By 1982, Dashrath successfully cuts a path 360 feet long, 30 feet wide, and 25 feet deep directly through the ridge, reducing the travel distance between Gehlaur and Wazirganj from 55 kilometers to just 15 kilometers. Though he becomes a legendary figure, true institutional reform remains slow. Dashrath dies in 2007 from gallbladder cancer before witnessing the fully modernized outcome of his sacrifice.

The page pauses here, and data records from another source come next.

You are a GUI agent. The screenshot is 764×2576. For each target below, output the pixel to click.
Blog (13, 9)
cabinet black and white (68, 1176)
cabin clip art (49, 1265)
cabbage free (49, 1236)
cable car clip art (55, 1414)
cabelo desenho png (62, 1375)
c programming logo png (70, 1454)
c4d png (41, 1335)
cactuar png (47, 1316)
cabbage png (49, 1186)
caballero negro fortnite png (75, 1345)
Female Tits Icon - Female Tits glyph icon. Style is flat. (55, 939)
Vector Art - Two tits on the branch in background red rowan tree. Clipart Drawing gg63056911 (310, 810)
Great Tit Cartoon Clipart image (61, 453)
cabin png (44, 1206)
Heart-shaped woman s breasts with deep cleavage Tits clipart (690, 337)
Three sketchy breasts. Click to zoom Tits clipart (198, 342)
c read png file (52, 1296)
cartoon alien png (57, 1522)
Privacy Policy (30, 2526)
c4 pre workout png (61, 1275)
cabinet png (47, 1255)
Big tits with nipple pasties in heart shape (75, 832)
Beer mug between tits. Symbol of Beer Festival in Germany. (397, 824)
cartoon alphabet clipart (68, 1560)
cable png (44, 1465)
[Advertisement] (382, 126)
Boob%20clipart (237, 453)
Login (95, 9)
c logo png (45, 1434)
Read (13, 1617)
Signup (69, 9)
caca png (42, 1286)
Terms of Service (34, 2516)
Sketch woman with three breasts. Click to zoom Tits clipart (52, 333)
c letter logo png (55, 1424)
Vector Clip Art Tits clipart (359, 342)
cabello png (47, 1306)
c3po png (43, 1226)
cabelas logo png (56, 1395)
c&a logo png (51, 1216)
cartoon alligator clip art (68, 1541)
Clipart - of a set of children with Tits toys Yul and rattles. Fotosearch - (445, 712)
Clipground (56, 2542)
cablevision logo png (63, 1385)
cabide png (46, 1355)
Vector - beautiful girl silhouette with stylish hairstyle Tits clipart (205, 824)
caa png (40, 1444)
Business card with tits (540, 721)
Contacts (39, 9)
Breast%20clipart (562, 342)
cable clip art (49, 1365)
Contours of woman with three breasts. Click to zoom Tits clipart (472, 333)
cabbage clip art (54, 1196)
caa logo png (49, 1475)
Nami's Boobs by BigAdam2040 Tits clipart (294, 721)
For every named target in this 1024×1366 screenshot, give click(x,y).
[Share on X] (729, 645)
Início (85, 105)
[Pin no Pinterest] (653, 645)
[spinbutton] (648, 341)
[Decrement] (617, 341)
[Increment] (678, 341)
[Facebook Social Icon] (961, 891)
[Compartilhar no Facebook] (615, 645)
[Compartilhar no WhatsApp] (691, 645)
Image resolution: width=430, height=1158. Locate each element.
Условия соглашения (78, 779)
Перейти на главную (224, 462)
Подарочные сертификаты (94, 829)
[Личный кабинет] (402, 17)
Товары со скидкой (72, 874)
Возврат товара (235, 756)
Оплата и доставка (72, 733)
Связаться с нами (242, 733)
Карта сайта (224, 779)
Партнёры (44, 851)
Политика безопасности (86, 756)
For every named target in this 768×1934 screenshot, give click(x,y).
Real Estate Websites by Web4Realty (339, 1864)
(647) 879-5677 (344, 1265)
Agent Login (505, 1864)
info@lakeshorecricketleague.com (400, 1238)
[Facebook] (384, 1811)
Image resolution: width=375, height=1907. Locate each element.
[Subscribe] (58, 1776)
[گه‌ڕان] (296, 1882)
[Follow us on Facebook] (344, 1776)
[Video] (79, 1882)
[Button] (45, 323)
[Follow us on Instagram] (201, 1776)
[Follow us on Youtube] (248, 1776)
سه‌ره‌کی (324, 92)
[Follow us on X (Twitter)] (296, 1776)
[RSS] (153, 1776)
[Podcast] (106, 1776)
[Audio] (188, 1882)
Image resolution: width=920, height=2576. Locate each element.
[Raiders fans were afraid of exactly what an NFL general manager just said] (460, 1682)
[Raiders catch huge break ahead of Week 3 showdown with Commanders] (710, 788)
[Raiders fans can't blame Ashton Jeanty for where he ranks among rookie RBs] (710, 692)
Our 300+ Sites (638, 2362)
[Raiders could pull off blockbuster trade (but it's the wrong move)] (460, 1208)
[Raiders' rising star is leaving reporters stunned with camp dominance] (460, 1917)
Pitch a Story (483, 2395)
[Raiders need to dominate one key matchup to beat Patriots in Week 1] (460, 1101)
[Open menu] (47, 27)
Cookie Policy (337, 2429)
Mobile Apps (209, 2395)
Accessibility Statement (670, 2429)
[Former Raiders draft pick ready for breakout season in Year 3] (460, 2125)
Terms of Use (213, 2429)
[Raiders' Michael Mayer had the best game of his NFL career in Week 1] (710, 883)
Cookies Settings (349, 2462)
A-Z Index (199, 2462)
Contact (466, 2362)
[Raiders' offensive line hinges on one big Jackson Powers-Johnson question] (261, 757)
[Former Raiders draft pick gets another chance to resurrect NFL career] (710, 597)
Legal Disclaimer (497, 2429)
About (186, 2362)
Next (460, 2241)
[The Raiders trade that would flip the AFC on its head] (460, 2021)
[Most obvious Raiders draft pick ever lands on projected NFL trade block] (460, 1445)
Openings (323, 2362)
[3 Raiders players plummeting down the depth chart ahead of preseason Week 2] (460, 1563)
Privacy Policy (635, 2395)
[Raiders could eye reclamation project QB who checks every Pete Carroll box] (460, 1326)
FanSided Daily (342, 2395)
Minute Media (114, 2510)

The film concludes with a poignant postscript stating that in 2011—52 years after Dashrath first struck the stone, 30 years after he finished his labor, and 4 years after his death—the state government finally laid a proper metalled road through his carved path, validating his lifelong struggle for his village's development.

== Cast ==
- Nawazuddin Siddiqui as Dashrath Manjhi
- Radhika Apte as Phaguniya-Dashrath's wife
- Sneha Pallavi as Phaguniya's Mother
- Tigmanshu Dhulia as Mukhiya (landlord)
- Pankaj Tripathi as Ruab (the landlord's son)
- Gaurav Dwivedi as Alok Jha (a journalist)
- Urmila Mahanta as Lauki
- Ashraful Haque as Magru-Dashrath's father
- Jagat Rawat as Shuklaji
- Varadraj Swami as Gopal's Father
- Deepa Sahi as Prime Minister Indira Gandhi
- Prashant Narayanan as Jhumru
- Rashaana Shah as Bhanwari

== Soundtrack ==

| No. | Title | Lyrics | Music | Singer(s) | Length |
|---|---|---|---|---|---|
| 1. | "Gehlore Ki Goriya" | Deepak Ramola | Sandesh Shandilya | Bhavin Shastri, Pavni Pandey | 3.40 |
| 2. | "O Rahi" | Ketan Mehta | Sandesh Shandilya | Bhavin Shastri | 4.42 |
| 3. | "Dum Kham" | Kumaar | Hitesh Sonik | Divya Kumar | 3.03 |
| Total length: |  |  |  |  | 10:45 |

== Critical reception ==
Sweta Kaushal of Hindustan Times termed the film an inspiring, touching tale of a common man and gave the film 4.5 stars out of 5. Saibal Chatterjee of NDTV gave the film 3 stars. Meena Iyer of Times of India gave it 3 stars. Bollywood Hungama gave it 2.5 stars. Shubhra Gupta of Indian Express gave it two stars.